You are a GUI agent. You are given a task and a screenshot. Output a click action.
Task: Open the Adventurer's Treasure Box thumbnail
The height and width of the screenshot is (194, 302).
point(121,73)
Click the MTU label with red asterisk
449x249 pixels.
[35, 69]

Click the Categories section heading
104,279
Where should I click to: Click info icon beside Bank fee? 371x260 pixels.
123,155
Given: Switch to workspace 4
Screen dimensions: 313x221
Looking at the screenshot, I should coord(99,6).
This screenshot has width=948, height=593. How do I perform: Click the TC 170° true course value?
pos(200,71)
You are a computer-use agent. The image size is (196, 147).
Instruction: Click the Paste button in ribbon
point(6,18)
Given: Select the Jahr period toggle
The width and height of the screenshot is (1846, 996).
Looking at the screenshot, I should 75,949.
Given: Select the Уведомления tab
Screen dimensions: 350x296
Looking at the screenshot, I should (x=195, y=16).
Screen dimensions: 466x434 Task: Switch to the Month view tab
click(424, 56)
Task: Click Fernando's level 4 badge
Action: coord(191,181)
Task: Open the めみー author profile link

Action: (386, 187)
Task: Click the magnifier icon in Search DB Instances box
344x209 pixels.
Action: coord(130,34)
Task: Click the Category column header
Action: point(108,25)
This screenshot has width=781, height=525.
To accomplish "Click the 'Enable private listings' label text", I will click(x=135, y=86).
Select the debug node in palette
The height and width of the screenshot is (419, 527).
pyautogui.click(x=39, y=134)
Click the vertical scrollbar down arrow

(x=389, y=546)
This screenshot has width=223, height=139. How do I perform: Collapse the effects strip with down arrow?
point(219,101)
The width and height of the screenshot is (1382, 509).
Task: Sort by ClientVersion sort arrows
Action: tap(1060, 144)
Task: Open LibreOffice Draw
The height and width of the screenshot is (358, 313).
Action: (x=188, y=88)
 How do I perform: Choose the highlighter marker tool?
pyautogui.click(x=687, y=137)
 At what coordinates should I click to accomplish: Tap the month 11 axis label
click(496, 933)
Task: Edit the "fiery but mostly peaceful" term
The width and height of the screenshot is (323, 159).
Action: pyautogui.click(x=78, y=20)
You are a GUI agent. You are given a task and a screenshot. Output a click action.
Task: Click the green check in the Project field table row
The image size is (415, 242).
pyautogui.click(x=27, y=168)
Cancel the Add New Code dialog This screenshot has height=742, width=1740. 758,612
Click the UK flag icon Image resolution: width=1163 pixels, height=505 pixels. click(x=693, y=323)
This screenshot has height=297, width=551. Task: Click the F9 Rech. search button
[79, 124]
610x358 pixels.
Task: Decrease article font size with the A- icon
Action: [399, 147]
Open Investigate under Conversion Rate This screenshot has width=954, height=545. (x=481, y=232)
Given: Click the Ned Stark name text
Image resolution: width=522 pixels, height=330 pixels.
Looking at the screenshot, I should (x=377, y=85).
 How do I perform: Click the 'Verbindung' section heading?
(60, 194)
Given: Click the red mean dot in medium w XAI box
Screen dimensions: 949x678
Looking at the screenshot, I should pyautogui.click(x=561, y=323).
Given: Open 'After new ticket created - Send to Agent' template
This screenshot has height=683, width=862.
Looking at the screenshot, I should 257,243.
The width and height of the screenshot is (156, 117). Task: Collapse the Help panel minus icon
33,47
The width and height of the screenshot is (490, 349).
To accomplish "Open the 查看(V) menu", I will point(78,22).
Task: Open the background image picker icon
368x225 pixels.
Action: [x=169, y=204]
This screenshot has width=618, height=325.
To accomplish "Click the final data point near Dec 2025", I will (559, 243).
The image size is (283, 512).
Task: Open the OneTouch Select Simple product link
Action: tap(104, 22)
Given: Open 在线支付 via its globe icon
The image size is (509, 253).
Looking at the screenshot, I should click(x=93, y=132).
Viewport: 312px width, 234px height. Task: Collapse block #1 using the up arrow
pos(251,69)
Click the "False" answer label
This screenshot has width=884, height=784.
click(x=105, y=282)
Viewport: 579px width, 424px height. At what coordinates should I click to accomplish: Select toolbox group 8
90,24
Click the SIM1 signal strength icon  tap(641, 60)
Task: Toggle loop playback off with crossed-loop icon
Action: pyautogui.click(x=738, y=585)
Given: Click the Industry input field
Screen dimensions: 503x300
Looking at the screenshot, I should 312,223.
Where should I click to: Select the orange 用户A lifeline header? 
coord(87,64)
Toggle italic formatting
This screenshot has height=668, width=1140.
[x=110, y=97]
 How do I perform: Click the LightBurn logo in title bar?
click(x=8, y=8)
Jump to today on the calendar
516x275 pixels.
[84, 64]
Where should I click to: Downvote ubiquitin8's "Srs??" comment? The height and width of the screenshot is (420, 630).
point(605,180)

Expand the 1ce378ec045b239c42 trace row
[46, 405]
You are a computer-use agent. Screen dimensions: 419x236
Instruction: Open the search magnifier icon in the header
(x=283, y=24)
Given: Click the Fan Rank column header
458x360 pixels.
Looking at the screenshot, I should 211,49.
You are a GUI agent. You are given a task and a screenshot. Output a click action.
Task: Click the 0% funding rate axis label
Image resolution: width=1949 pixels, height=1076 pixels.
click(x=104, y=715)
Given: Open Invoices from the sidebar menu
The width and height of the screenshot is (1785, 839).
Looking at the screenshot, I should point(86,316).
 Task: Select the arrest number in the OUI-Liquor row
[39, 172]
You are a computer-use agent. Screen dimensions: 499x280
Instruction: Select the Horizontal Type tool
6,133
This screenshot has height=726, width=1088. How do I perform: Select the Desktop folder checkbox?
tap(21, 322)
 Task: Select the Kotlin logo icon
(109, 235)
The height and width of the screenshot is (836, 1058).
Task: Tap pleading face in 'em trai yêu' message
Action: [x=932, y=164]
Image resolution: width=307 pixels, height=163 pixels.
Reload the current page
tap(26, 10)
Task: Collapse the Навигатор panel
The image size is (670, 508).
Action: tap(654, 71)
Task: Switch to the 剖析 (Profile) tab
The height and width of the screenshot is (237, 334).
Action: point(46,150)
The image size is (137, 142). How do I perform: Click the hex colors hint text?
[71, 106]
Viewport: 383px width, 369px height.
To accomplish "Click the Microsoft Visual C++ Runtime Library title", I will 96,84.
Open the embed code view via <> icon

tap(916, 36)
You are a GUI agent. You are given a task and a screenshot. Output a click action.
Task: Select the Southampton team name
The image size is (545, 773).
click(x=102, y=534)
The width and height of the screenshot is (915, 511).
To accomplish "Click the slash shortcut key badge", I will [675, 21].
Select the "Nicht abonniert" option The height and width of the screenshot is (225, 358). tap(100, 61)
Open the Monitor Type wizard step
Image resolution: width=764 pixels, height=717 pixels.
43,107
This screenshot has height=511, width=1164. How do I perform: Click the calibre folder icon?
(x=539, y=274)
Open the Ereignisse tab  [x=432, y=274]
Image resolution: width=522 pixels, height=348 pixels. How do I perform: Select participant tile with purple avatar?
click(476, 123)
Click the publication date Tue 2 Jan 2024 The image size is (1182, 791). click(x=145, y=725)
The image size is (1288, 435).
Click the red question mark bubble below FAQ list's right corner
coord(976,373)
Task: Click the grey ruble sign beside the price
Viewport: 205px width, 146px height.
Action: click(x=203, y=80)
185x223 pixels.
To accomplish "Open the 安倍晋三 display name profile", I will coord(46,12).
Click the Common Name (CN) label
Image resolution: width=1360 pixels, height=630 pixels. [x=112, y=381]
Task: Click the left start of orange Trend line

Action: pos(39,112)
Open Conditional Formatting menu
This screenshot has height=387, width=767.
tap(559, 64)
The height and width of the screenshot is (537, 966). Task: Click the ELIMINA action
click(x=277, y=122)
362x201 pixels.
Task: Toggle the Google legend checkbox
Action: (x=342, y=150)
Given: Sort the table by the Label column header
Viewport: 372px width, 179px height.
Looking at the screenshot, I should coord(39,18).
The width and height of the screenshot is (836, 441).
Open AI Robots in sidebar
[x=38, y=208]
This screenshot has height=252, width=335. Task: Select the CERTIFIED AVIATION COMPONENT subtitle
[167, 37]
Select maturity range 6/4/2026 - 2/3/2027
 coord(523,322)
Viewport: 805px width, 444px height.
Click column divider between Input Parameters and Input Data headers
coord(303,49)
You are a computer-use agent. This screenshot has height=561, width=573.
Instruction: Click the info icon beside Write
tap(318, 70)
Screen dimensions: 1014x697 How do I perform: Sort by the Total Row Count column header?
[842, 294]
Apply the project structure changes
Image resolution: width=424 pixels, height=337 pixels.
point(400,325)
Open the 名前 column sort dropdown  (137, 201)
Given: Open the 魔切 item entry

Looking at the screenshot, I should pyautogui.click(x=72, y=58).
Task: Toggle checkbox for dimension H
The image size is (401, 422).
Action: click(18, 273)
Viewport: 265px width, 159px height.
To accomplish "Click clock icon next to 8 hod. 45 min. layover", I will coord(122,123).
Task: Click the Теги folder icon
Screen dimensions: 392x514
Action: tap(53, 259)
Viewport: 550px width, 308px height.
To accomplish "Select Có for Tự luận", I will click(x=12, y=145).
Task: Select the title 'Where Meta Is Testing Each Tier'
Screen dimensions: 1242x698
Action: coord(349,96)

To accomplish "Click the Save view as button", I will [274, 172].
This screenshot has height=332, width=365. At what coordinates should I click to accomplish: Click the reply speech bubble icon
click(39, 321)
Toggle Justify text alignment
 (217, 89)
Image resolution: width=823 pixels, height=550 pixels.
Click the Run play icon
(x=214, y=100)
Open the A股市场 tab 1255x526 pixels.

## WHAT IS BEING ASKED
When the word "table" shows up in a line of the entries, pull that line out.

## SOLUTION FOR THIS EXERCISE
Task: Click the green check in the Project field table row
Given: Sort the table by the Label column header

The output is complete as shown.